Prompt: In the listing below, find every line containing "Advertising" and copy it out.

Available data:
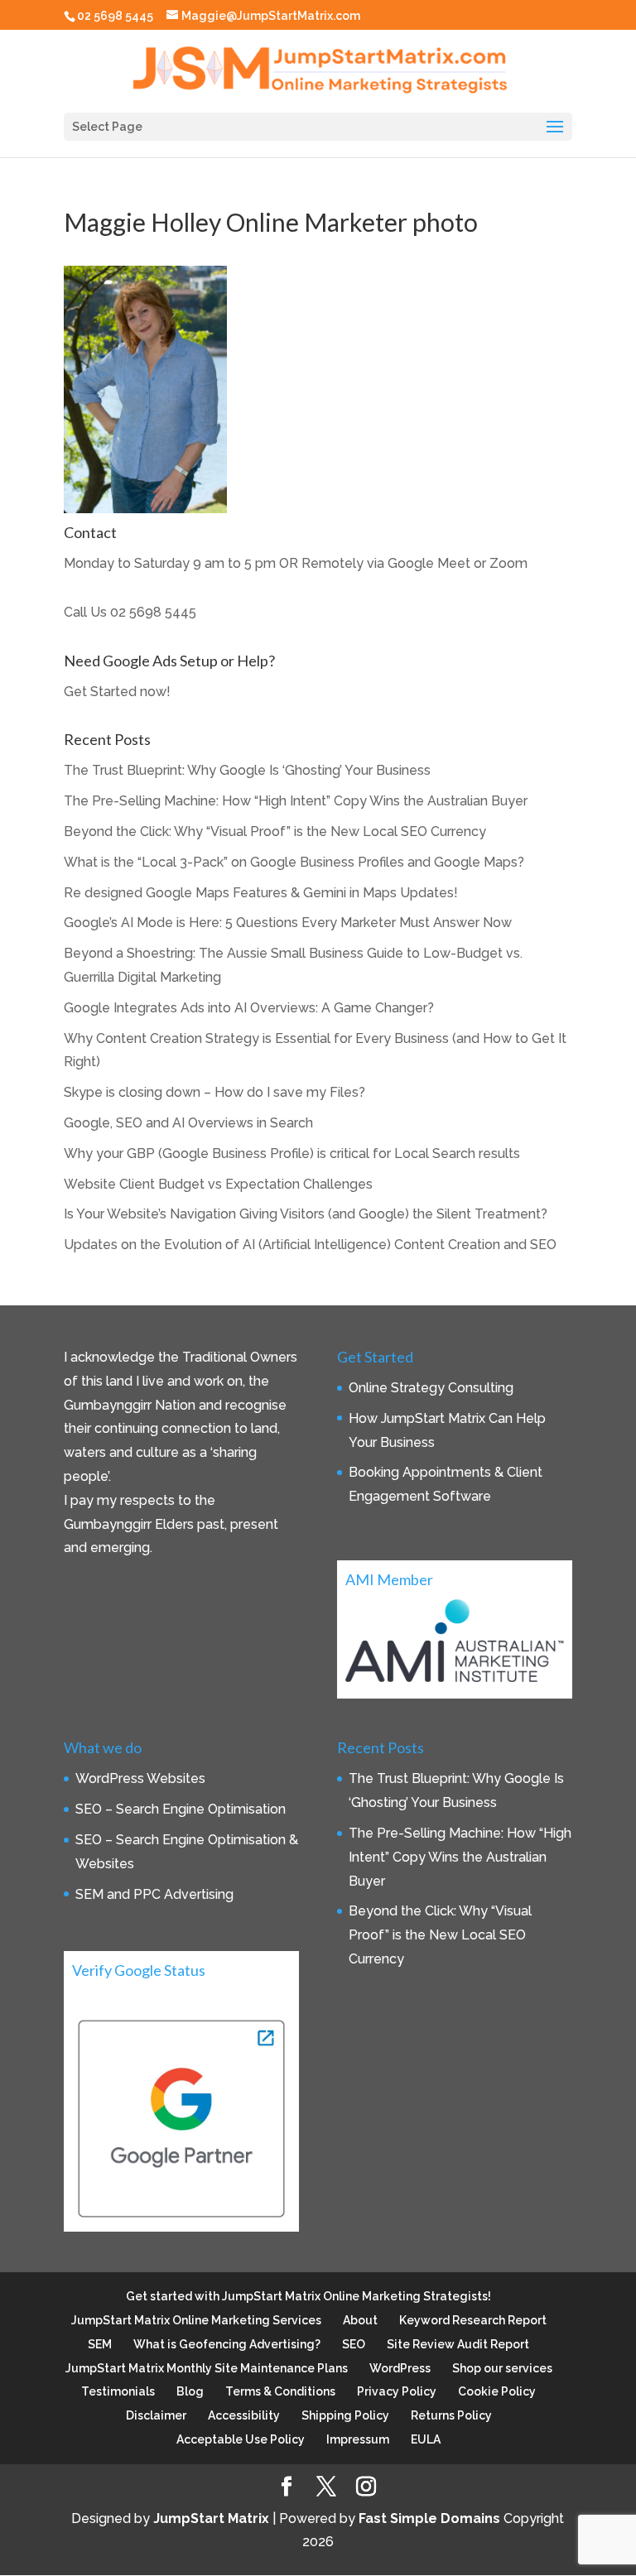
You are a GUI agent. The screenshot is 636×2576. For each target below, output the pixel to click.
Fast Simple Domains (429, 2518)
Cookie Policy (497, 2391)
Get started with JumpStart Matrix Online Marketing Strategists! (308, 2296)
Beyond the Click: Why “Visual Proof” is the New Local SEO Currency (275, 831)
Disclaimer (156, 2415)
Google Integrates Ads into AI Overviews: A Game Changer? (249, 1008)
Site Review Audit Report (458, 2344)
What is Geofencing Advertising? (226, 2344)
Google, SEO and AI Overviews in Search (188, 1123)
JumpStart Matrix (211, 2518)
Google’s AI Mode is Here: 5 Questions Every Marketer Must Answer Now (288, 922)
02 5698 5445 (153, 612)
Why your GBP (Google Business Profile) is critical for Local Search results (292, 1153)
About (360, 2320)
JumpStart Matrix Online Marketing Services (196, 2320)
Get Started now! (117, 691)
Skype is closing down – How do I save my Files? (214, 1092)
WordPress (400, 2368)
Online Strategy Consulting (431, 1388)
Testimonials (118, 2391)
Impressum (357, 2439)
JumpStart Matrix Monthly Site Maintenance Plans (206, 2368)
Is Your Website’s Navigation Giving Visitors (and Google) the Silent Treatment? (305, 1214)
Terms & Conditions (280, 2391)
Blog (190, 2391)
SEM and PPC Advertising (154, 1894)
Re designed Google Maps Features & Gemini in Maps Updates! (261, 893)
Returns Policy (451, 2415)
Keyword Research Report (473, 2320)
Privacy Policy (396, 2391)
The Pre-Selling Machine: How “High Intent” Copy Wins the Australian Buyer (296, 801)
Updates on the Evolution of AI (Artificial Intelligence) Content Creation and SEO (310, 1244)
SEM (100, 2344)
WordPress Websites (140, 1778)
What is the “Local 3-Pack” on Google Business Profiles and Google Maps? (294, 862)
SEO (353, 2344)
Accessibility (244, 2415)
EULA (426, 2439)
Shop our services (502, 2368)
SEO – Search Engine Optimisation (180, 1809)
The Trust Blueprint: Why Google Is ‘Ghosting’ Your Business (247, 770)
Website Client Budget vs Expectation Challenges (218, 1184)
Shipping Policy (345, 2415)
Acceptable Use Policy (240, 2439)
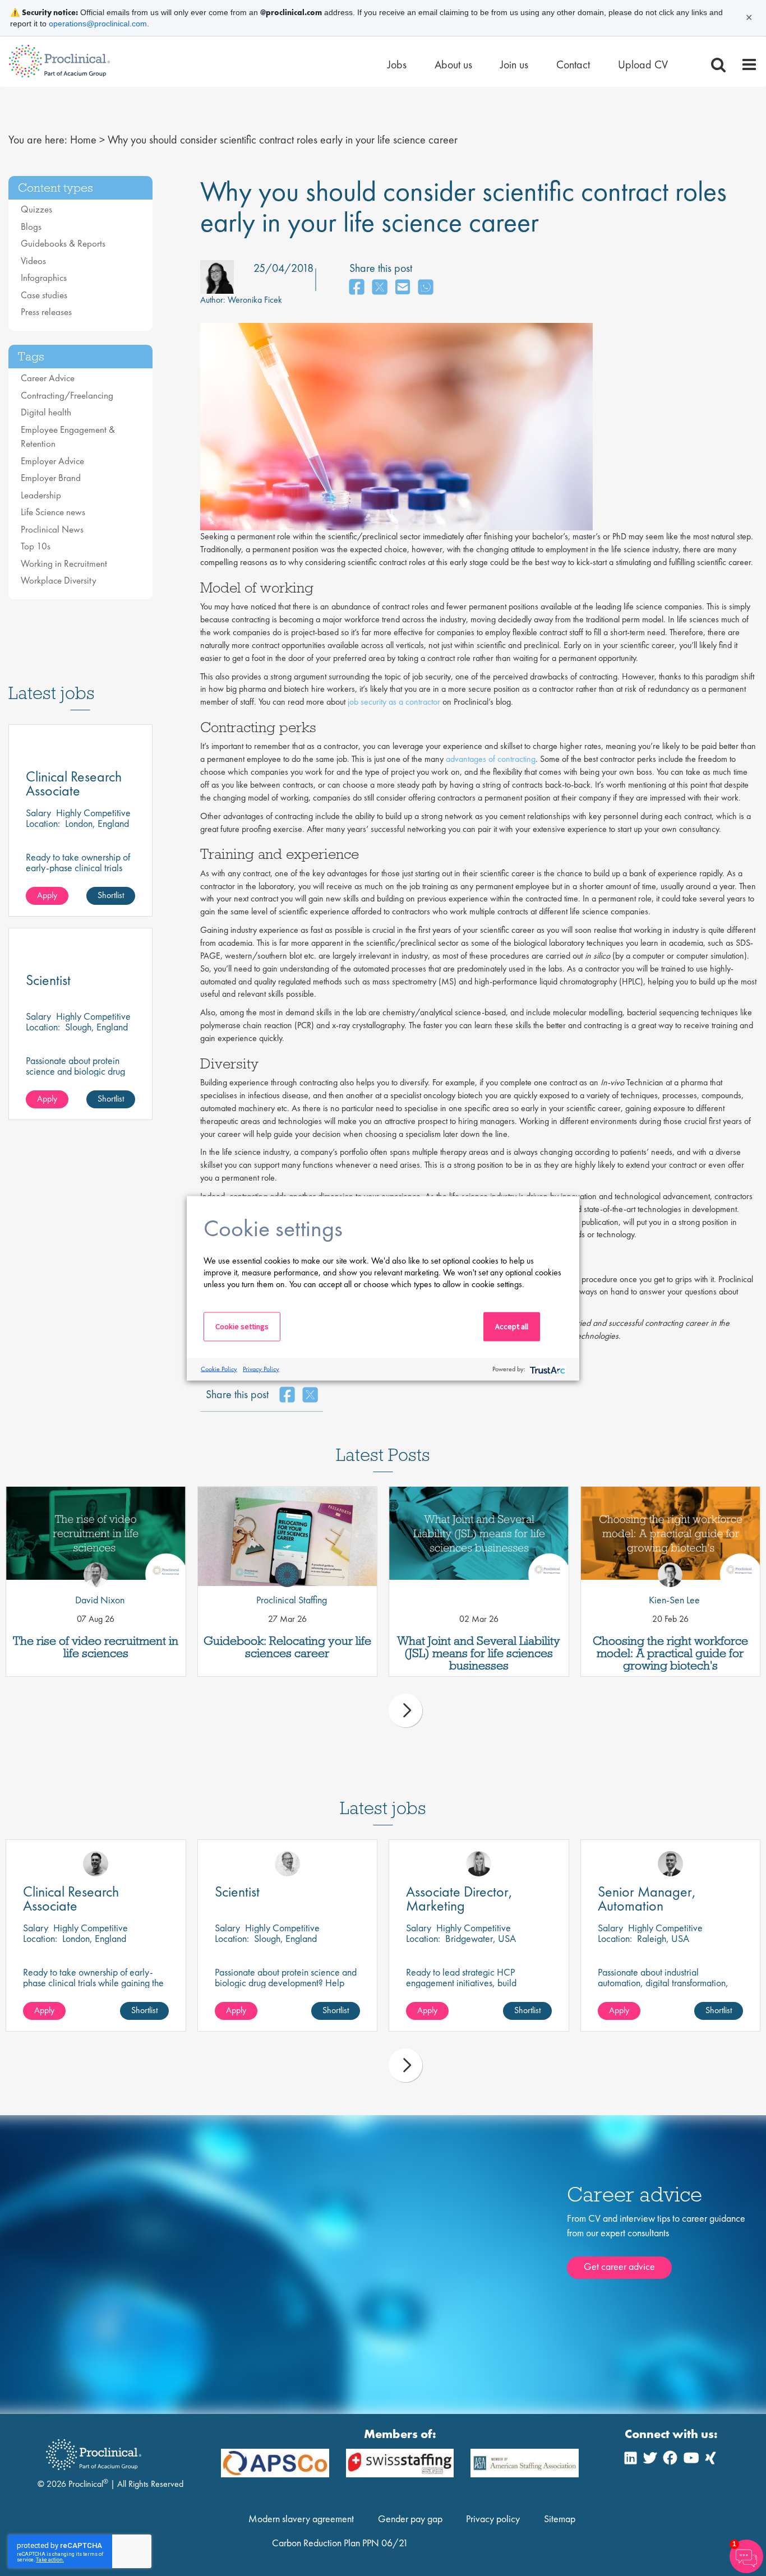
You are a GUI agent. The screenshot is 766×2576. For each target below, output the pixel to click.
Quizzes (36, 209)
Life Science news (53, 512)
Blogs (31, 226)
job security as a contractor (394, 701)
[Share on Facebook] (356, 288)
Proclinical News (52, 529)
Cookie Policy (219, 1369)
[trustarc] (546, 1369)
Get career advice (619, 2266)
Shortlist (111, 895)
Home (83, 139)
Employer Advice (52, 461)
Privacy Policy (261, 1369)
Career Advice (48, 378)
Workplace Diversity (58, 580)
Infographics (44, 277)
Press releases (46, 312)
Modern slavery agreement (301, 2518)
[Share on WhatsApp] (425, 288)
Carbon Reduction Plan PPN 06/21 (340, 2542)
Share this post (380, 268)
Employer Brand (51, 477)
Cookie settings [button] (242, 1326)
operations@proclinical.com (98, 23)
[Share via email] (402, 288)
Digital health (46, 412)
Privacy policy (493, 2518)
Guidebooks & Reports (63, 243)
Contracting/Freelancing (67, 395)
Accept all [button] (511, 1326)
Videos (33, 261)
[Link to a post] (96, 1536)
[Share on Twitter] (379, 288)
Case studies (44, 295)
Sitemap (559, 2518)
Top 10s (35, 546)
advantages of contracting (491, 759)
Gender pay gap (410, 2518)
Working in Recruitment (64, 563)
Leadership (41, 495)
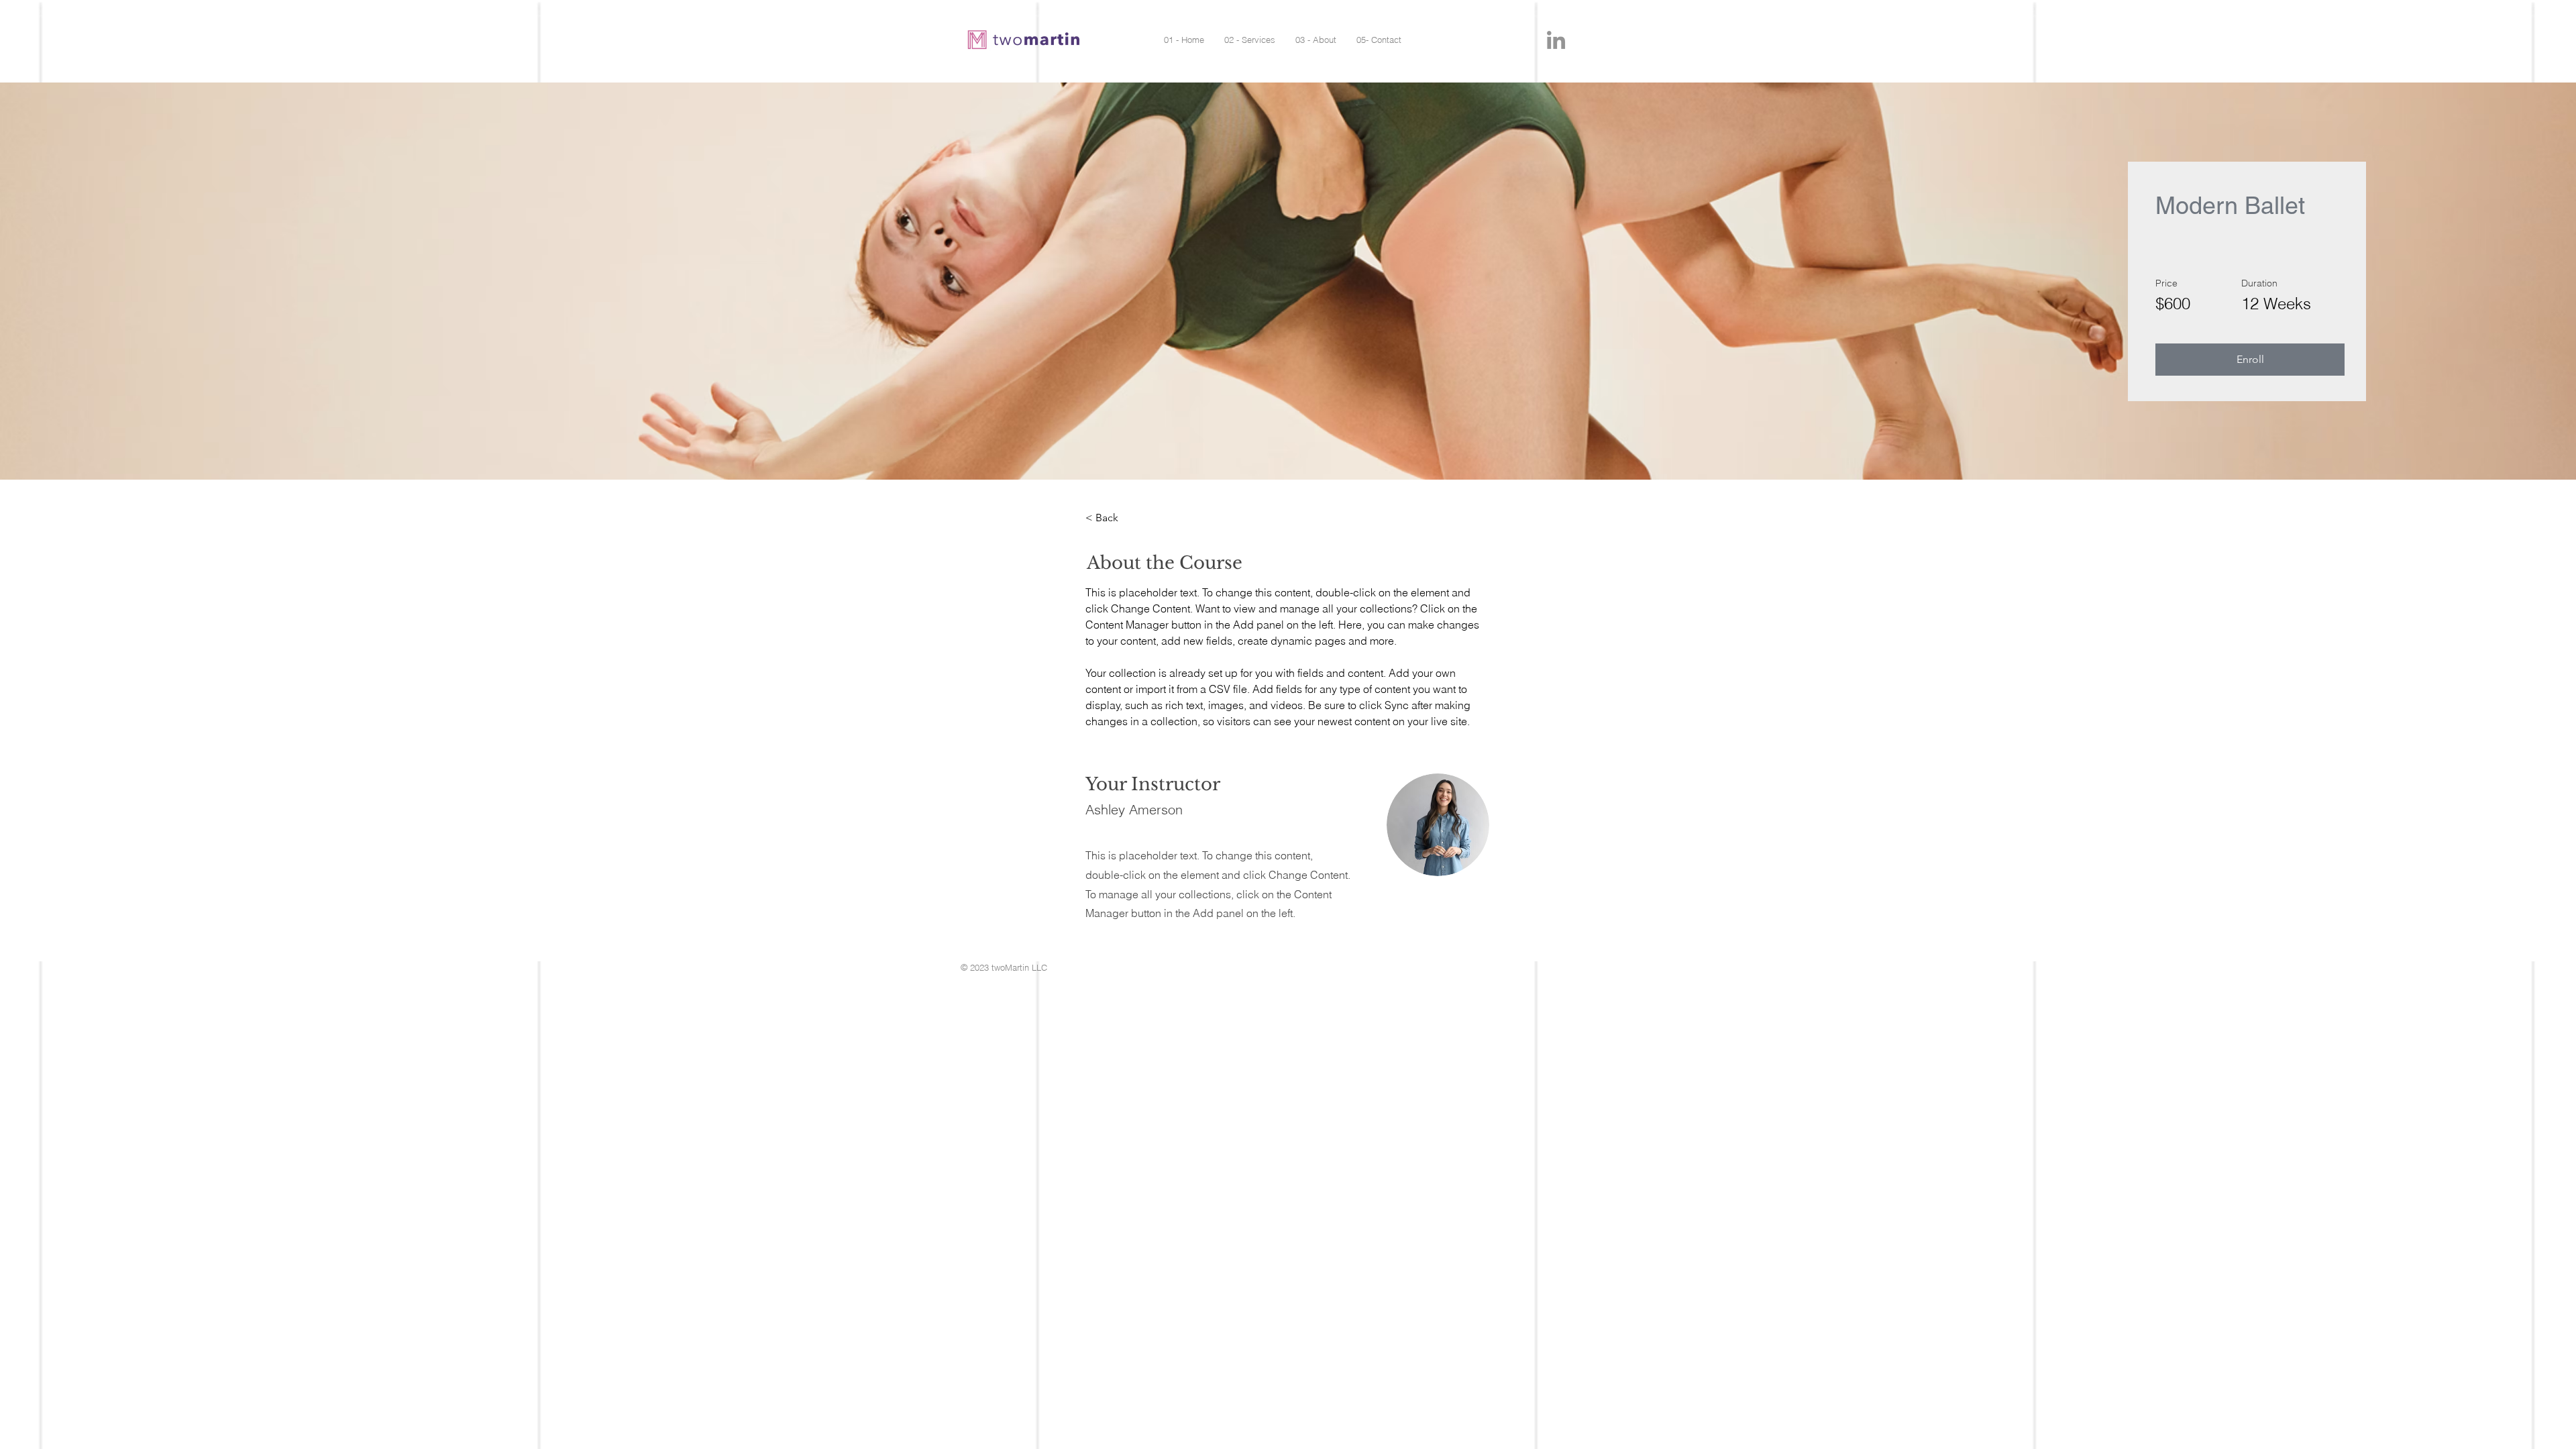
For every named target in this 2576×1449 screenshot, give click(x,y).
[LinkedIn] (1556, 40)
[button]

Expected output:
What is Geofencing Advertising? (226, 2344)
SEM and PPC Advertising (154, 1894)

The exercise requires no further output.